When the case against Kim finally went to court last October, a jury of her peers found her not guilty. Kim and her family won, and the City of Naperville lost. Most of the rascals responsible for allowing this to happen are no longer with the city. Six or seven members of the council will be gone after the municipal election in April,  including the mayor. The police chief at that time is gone, and the city attorney pushing the issue is gone. The only rascals likely still remaining will be council members Judith Brodhead and Paul Hinterlong, along with Naperville city manager Doug Krieger.

One mayoral candidate recently said, that Krieger “deserves to keep his job as long as he wants to”. Other than Fidel Castro, who do you know that “can keep his job as long as he wants to”. Classic entitlement, but that’s for another posting at a later date.

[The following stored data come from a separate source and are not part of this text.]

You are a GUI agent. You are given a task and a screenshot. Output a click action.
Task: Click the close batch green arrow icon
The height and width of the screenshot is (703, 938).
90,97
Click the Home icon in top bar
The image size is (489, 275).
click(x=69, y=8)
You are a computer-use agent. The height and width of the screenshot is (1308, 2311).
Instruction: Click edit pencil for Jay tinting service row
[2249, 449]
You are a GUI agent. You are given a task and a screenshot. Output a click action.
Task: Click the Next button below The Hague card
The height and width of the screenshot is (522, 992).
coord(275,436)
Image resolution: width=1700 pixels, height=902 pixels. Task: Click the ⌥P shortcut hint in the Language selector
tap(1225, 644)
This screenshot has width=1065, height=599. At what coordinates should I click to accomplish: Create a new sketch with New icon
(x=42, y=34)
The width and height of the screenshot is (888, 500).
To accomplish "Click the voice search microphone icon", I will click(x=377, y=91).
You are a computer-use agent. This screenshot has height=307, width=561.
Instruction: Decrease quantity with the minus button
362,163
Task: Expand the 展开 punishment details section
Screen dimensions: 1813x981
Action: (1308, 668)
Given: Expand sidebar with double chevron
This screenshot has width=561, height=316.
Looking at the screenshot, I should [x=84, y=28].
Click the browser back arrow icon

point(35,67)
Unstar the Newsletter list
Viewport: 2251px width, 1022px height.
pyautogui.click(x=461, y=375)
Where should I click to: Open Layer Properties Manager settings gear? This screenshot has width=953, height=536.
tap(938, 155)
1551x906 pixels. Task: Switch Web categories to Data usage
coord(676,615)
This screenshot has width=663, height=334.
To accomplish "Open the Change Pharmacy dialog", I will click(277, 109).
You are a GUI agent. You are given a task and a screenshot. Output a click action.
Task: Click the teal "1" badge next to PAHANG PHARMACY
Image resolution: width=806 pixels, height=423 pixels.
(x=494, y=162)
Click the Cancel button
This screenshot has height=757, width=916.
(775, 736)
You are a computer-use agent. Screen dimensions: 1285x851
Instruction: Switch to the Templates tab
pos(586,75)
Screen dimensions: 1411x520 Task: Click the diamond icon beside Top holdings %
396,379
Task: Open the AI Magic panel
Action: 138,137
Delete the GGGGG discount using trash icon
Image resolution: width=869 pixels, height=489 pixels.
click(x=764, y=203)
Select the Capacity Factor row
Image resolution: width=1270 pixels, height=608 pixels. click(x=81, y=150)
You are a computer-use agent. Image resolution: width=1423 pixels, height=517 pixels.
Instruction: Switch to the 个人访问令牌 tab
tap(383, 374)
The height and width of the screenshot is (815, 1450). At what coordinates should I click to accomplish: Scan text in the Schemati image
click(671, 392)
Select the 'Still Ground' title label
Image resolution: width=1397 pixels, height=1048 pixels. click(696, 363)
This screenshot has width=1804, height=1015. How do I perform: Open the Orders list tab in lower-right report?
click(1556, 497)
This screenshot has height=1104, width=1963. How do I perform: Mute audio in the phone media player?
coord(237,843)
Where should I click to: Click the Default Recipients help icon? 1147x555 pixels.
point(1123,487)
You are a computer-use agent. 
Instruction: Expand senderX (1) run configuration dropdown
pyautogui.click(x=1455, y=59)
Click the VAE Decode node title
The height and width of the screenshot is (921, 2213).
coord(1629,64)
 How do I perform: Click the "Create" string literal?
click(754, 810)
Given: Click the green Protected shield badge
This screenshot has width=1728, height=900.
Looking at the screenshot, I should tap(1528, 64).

The federal lawsuit against the City of Naperville alleges:

  • False Arrest
  • Excessive Force
  • Equal Protection Class of One Claim
  • First Amendment Retaliation Claim
  • Illinois Malicious Prosecution Claim

These are very serious claims against the City of Naperville. Bendis is represented by the powerful and usually successful  Hamilton Law Office in Chicago, and lead attorney Torreya Hamilton. Naperville city officials thought they could push Kim around, until Kim Bendis won in court, but Naperville city officials have no idea who they are up against in the form of Hamilton,

By the time the City of Naperville goes down for the count of ten on this one, Kim Bendis and her family may own the City of Naperville.

Welcome to Bendisville, a truly ‘family friendly’ city.